Microstructure Evolution and Homogenization Kinetics of 15Cr–30Ni–Fe Heat‐Resistant Alloy

Abstract

The as‐cast microstructure, microsegregation of alloying elements, and microstructure evolution during homogenization of the newly designed 15Cr–30Ni–Fe heat‐resistant alloy are studied. Ti, Nb, Si, and Mo segregate at the interdendritic region. The brittle eutectic Laves phase contains Fe, Ti, Ni, Nb, Si, and Mo, which is identified as the Fe2Ti Laves phase. The activation energy for the Fe2Ti Laves phase dissolution is close to the activation energy for Ti diffusion in the γ matrix based on the Johnson–Mehl–Avrami–Kolmogorov analysis. The back‐diffusion of Ti to the γ matrix is the limiting step for the dissolution of Fe2Ti Laves phase.
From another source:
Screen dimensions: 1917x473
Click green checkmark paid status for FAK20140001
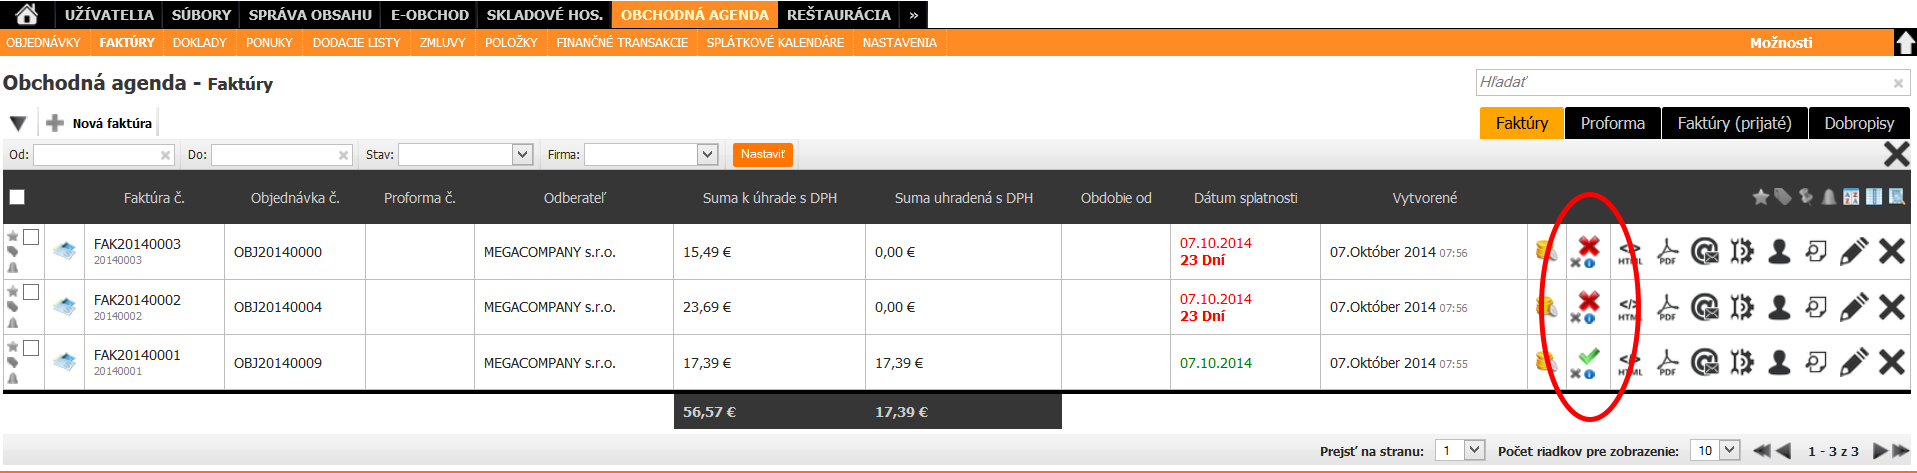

The kinetic equation of homogenization considering lattice parameters and pre‐exponential factor correction is established. After the double‐stage homogenization at 980 °C/10 h + 1140 °C/4 h, the volume fraction of the Laves phase decreases from 5.11% to 0.26%, and the large eutectic Laves phase is completely dissolved. The reduction in the standard deviation of microhardness at different soaking times effectively reflects the gradual decrease in the degree of microsegregation of alloying elements. The average grain size of the alloy after homogenization is 410 ± 63.1 μm, which is beneficial to control the further refinement of grain during the subsequent hot working.